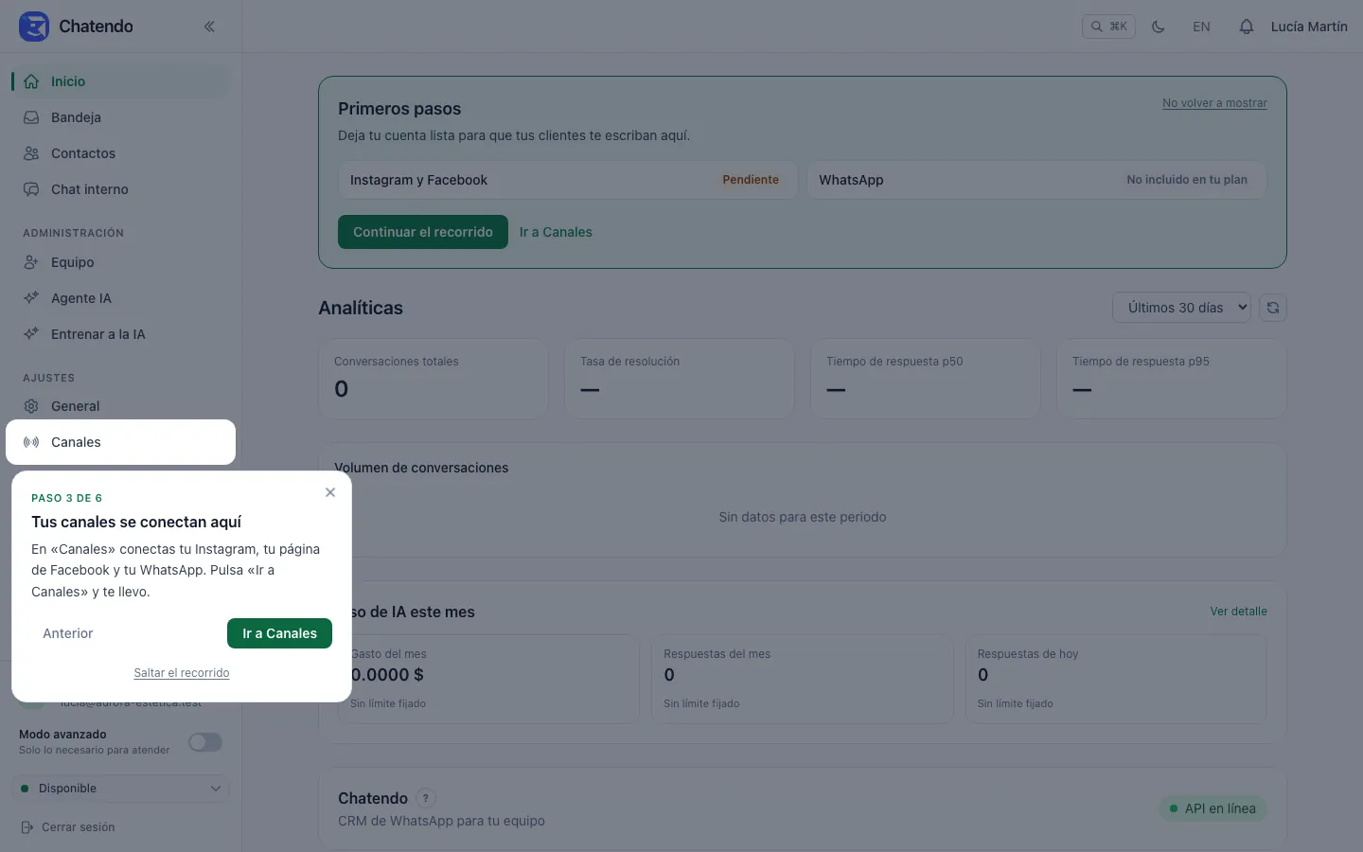Open the search shortcut box

pos(1108,27)
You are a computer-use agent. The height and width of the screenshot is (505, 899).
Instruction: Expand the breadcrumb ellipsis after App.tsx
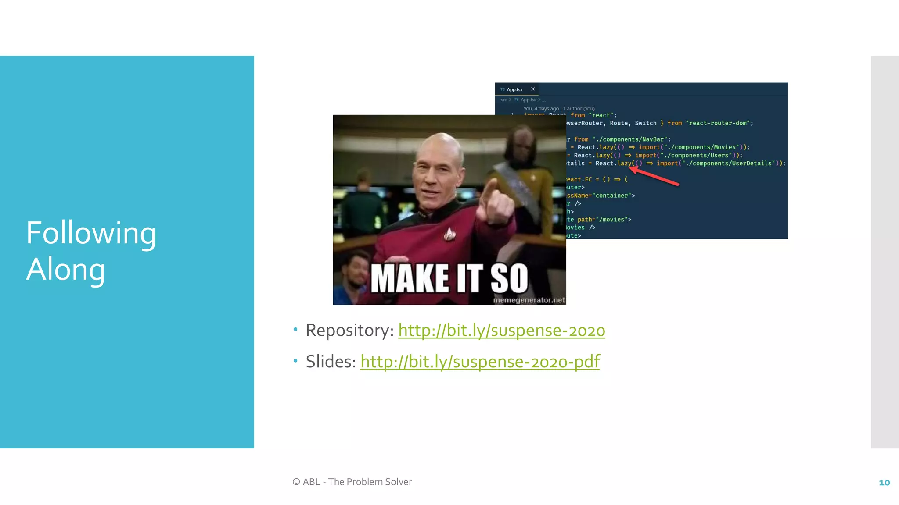click(544, 100)
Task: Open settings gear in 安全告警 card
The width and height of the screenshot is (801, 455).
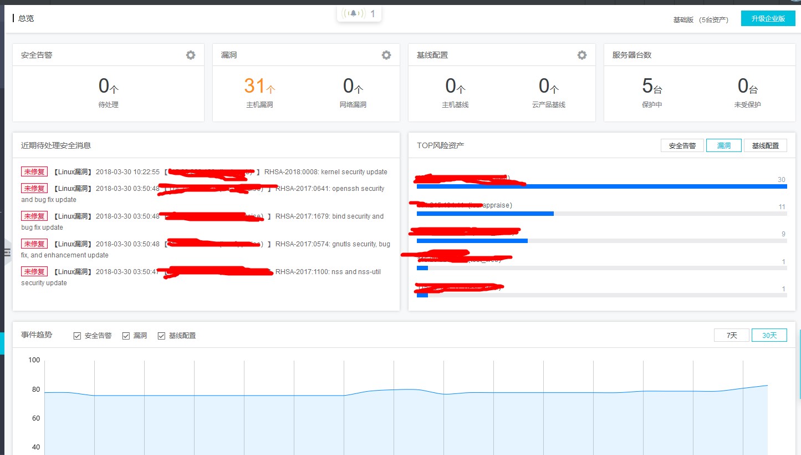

* **REQUIRED WORK**
Present the data above as a numbered list with one item per line. Skip blank lines and leave out the pictures.

* **CORRECT OUTPUT**
1. Open the search shortcut box
2. pos(1108,27)
3. You are a computer-use agent. The height and width of the screenshot is (505, 899).
4. Instruction: Expand the breadcrumb ellipsis after App.tsx
5. click(544, 100)
6. Task: Open settings gear in 安全告警 card
7. The width and height of the screenshot is (801, 455).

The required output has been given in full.